Secure Degrees of Freedom for the MIMO Wire-tap Channel with a Multi-antenna Cooperative Jammer

TL;DR

This paper characterizes the secure degrees of freedom in a MIMO wire-tap channel with a multi-antenna cooperative jammer, providing tight bounds and novel signaling strategies for different antenna configurations.

Contribution

It establishes the secure degrees of freedom for all antenna configurations and introduces new signaling and alignment techniques depending on the integer or non-integer nature of s.d.o.f.

Findings

Tight bounds for secure degrees of freedom across all antenna ranges.

Integer s.d.o.f. achieved with Gaussian signaling and linear processing.

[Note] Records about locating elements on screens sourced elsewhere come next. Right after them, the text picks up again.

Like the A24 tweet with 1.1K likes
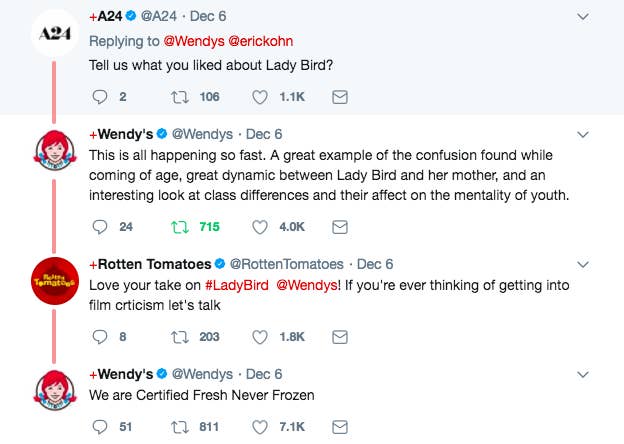 point(260,97)
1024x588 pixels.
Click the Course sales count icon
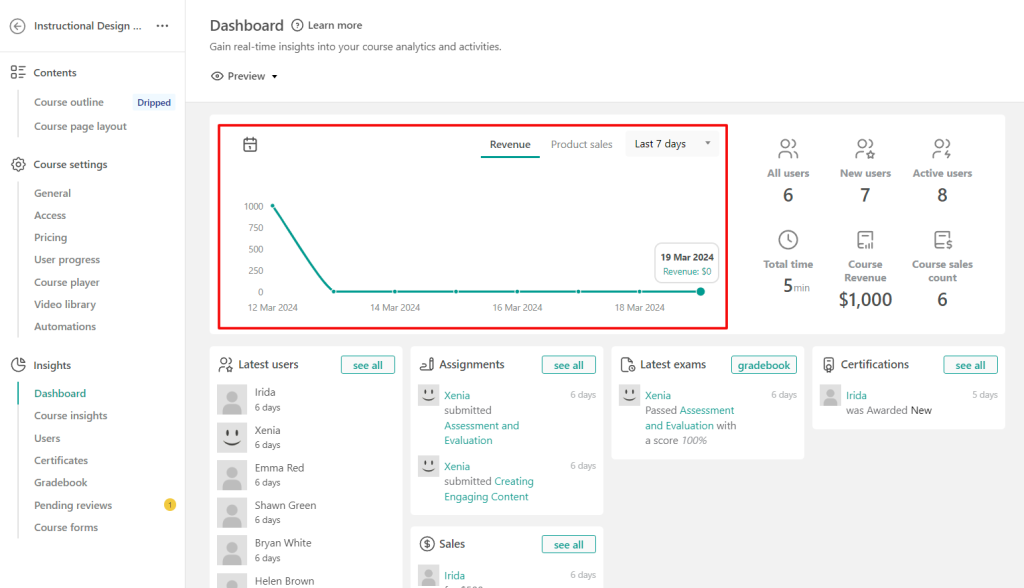pos(941,240)
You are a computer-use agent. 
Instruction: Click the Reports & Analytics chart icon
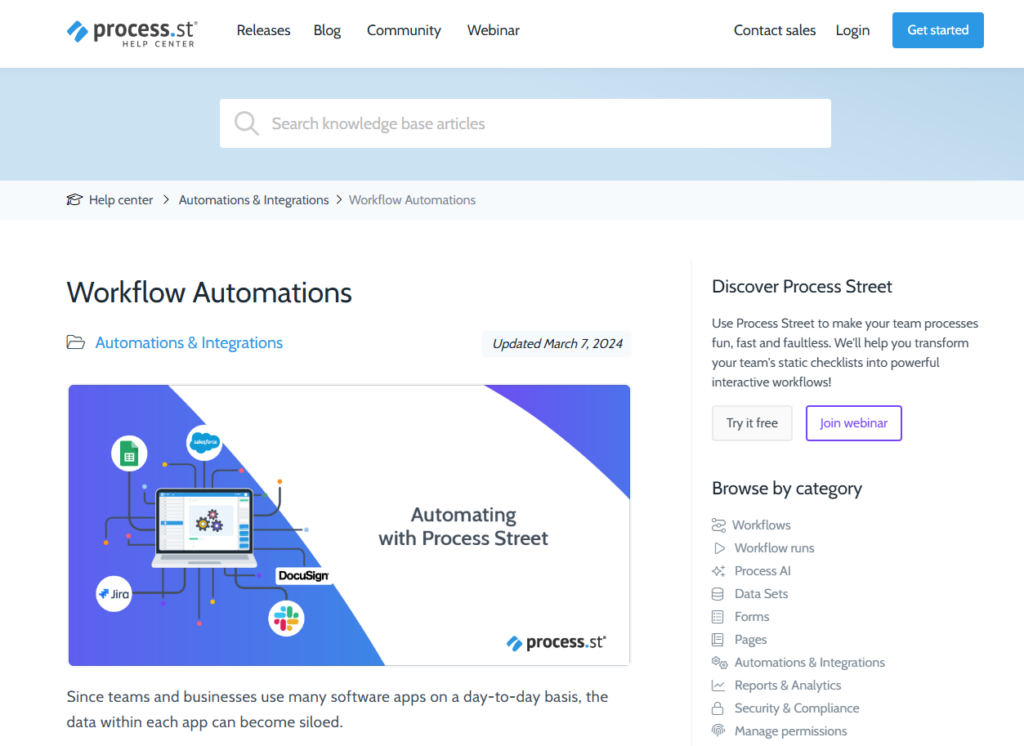(x=718, y=685)
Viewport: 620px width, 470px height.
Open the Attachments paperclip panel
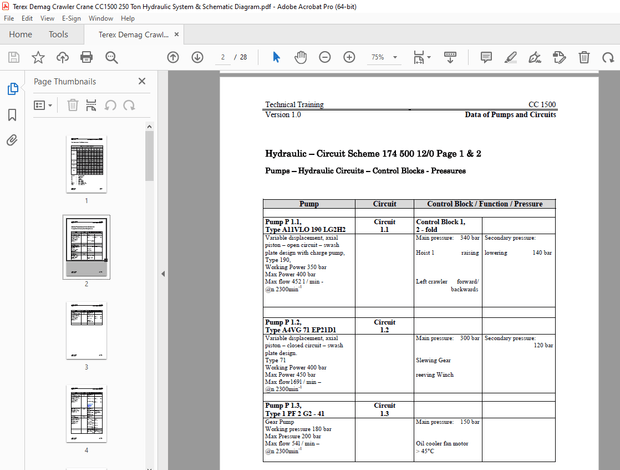[x=12, y=140]
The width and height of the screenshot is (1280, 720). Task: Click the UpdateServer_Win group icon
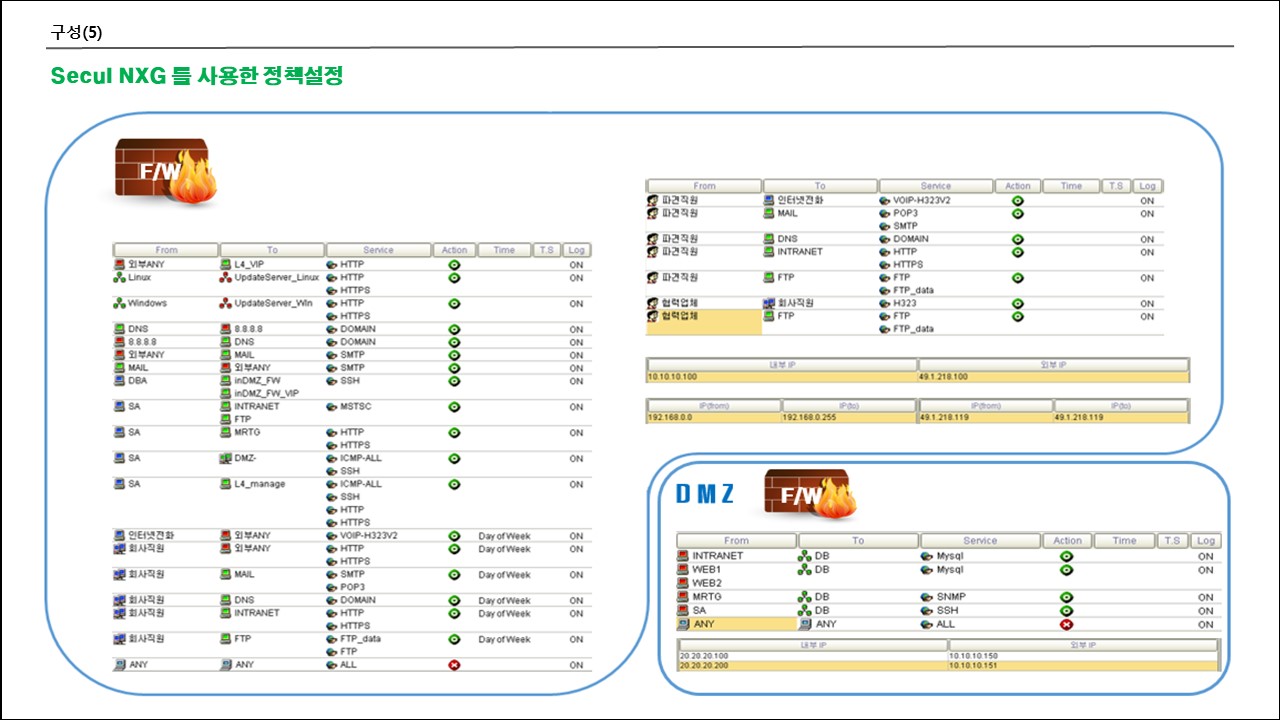coord(226,303)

Non-integer s.d.o.f. achieved with structured signaling and joint alignment.

Abstract

In this paper, a multiple antenna wire-tap channel in the presence of a multi-antenna cooperative jammer is studied. In particular, the secure degrees of freedom (s.d.o.f.) of this channel is established, with $N_t$ antennas at the transmitter, $N_r$ antennas at the legitimate receiver, and $N_e$ antennas at the eavesdropper, for all possible values of the number of antennas, $N_c$, at the cooperative jammer. In establishing the result, several different ranges of $N_c$ need to be considered separately. The lower and upper bounds for these ranges of $N_c$ are derived, and are shown to be tight. The achievability techniques developed rely on a variety of signaling, beamforming, and alignment techniques which vary according to the (relative) number of antennas at each terminal and whether the s.d.o.f. is integer valued. Specifically, it is shown that, whenever the s.d.o.f. is integer valued, Gaussian signaling for both transmission and cooperative jamming, linear precoding at the transmitter and the cooperative jammer, and linear processing at the legitimate receiver, are sufficient for achieving the s.d.o.f. of the channel. By contrast, when the s.d.o.f. is not an integer, the achievable schemes need to rely on structured signaling at the transmitter and the cooperative jammer, and joint signal space and signal scale alignment. The converse is established by combining an upper bound which allows for full cooperation between the transmitter and the cooperative jammer, with another upper bound which exploits the secrecy and reliability constraints.